3.2.9- Lady M’s growing isolation Lady M is further and further away from M, both in location (he is often not home with his wife, but away, probably scheming and killing puppies and all sorts of evil things), but also in mentality. As M grows crazier, Lady M feels further from him, and even in the time they spend together, M is a little stir crazy. He also lies straight to her face about Banquo, telling Lady M to greet him kindly, and make our faces masks to our hearts. (Hypocrisy) He also says that Duncan is dead and that he sleeps well. Note the contrast between Duncan, who now sleeps well, and Macbeth, who has murdered his sleep. There is some verbal irony, as by murdering Duncan, Duncan now sleeps well, and Macbeth doesn’t.
3.2.45- Be innocent of knowledge Macbeth tells lady M to pretend she knows nothing, as the dinner is the first big event M and Lady M have with the nobles, and Duncan’s death will still be under scrutiny. He tells her to pretend she knows nothing of the death, and lots of stuff about how good turns to evil.
3.4- The Banquet This scene is one of the funniest in the book. You should go read it. There’s a lot of stuff going on here, and I’ll just point out some things to look for.Look at Macbeth bemoaning Banquo’s absence, and how badly he is punished for it by Banquo’s ghost appearing. Note how Banquo was killed, that he has gashes in his head, almost forming a crown (of thorns).
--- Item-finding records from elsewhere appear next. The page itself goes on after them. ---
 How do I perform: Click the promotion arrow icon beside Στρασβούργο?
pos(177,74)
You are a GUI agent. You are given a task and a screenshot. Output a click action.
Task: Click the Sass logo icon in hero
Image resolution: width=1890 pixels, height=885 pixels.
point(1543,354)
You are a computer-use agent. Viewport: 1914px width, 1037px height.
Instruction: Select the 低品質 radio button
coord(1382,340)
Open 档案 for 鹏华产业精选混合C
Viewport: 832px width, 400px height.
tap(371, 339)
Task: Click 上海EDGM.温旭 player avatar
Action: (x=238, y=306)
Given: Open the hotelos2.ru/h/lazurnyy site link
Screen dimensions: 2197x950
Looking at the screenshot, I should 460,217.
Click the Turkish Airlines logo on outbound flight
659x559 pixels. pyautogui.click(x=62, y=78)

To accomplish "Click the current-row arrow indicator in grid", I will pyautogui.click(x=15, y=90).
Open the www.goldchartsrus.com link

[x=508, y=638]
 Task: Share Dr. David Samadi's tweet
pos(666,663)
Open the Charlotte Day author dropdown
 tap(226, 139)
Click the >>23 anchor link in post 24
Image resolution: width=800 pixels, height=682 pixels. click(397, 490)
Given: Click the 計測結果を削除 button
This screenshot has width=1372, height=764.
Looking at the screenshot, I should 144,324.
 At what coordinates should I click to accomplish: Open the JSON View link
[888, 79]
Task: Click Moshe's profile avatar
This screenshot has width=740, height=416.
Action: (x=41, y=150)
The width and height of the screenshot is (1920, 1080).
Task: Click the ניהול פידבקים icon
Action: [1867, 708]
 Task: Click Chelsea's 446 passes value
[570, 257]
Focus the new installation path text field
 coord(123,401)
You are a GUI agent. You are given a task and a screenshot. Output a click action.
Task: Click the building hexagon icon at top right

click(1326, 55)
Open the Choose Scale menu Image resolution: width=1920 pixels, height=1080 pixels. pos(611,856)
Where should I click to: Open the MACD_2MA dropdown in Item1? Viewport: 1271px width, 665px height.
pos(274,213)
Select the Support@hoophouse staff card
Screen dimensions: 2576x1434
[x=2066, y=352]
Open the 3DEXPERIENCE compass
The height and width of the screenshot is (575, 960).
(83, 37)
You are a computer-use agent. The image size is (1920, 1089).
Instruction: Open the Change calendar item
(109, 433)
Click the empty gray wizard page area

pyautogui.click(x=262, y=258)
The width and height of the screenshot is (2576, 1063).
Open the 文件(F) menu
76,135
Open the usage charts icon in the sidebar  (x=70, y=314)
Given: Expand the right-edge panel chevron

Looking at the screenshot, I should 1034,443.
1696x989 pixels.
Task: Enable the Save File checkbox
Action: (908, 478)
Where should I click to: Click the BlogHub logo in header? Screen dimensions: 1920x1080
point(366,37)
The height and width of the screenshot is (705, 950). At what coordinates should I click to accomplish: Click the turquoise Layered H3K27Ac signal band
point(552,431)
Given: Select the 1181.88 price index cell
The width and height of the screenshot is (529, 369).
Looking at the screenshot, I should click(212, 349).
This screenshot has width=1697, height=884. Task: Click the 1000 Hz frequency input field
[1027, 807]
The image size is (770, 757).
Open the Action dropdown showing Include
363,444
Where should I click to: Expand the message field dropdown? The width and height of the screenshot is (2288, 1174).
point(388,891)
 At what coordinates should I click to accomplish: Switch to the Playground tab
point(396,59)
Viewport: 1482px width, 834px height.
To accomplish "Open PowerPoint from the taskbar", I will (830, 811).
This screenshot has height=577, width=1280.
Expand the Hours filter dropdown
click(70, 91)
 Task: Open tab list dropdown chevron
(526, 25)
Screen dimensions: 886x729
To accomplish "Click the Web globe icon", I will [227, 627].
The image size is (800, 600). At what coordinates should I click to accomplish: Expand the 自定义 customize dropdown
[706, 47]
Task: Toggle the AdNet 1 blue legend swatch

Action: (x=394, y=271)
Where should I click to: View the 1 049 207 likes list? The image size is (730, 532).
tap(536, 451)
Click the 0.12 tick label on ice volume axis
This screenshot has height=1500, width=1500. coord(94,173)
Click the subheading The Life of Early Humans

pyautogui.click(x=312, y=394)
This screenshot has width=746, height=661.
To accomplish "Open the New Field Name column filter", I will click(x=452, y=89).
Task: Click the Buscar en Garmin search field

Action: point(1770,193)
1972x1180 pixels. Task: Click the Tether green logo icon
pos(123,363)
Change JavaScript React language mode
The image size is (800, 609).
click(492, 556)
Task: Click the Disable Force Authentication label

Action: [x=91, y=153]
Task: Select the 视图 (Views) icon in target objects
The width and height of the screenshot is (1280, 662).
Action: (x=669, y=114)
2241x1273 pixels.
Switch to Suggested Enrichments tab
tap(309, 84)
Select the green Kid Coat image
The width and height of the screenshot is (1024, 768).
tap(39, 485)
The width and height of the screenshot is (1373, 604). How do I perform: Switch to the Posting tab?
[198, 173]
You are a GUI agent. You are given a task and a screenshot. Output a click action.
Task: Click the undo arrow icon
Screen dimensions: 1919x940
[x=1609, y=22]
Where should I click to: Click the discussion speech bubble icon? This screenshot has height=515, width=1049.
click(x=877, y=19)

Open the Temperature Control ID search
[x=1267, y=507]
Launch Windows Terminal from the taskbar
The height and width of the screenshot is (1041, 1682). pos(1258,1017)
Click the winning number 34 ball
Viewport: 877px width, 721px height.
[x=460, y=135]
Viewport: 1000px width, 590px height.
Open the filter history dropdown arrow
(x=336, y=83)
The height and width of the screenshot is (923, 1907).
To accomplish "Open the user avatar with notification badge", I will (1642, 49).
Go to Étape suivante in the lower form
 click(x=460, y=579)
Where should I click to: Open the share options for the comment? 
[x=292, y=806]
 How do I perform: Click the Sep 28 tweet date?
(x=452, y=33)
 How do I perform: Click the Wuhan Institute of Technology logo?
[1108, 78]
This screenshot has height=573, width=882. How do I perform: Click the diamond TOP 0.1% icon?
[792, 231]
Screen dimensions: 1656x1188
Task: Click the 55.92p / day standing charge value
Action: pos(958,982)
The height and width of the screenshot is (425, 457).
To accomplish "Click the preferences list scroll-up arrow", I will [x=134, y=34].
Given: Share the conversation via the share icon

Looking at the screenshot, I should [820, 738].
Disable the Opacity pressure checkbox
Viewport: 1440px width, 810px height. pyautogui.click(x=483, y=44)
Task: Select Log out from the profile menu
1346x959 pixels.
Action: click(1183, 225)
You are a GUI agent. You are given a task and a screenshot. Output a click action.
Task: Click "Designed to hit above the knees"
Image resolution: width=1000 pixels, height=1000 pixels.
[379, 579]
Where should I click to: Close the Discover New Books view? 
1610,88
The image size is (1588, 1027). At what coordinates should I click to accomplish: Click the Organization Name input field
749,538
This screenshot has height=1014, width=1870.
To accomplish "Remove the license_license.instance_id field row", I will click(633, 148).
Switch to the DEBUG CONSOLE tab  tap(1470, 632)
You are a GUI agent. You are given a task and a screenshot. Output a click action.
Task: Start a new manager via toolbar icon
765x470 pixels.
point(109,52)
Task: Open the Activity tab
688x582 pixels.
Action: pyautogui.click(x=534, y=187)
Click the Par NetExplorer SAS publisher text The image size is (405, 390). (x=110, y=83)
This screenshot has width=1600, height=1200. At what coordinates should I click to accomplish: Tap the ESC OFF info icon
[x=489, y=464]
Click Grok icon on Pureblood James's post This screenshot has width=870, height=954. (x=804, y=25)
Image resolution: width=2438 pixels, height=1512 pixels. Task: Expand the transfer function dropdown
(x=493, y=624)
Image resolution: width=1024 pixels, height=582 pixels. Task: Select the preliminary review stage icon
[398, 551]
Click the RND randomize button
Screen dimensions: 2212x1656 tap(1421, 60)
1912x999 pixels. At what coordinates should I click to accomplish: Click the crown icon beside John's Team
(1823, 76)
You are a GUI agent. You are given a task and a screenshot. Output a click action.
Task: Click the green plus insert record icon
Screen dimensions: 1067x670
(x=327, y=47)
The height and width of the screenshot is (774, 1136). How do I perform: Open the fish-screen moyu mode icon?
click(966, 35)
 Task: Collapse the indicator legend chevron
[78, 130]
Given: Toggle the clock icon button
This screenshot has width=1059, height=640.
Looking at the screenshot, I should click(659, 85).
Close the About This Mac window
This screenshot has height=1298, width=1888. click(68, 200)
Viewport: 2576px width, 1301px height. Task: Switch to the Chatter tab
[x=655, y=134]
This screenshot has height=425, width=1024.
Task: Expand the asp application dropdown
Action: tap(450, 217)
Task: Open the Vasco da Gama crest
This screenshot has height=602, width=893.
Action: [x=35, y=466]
We got some Golgotha references early on, and this shows Banquo to be a sort of Christ, even getting his ghost. However it is more of a perversion of Christ’s story,. Every time M is being hypocritical, Banquo’s ghost appears and makes M go crazy. Lady M tries to reign in M a bunch of times but fails miserably. M talks about needing to act before thinking (specifically Macduff’s murder. See the downward spiral Macbeth is locked into, as each of his murders is more brutal than the last and less thought out and more desperate.) After this scene, there is no doubt that Macbeth was involved in Duncan’s death and Banquo’s death when it arises.
3.6- Lennox and Lord We get Lennox and generic noble talking about how messed up life is under Macbeth. They both are hinting at treachery, not wanting to say it explicitly, in case the other is a spy. Macbeth’s rule has corrupted nature so much everyone has to talk in veiled speech in case the other person is a spy so they don’t get executed. At the end of Lennox’s speech he straight up calls Macbeth a traitor, showing that he trusts the noble. The noble agrees and says that Macduff and Malcom are talking to King Edward about getting troops to usurp Macbeth.
That’s it for now. Sorry I didn’t finish guys, I am super tired and the quality would go straight down after this. I am 100% willing to answer any questions you have about any of Macbeth tomorrow whenever you want.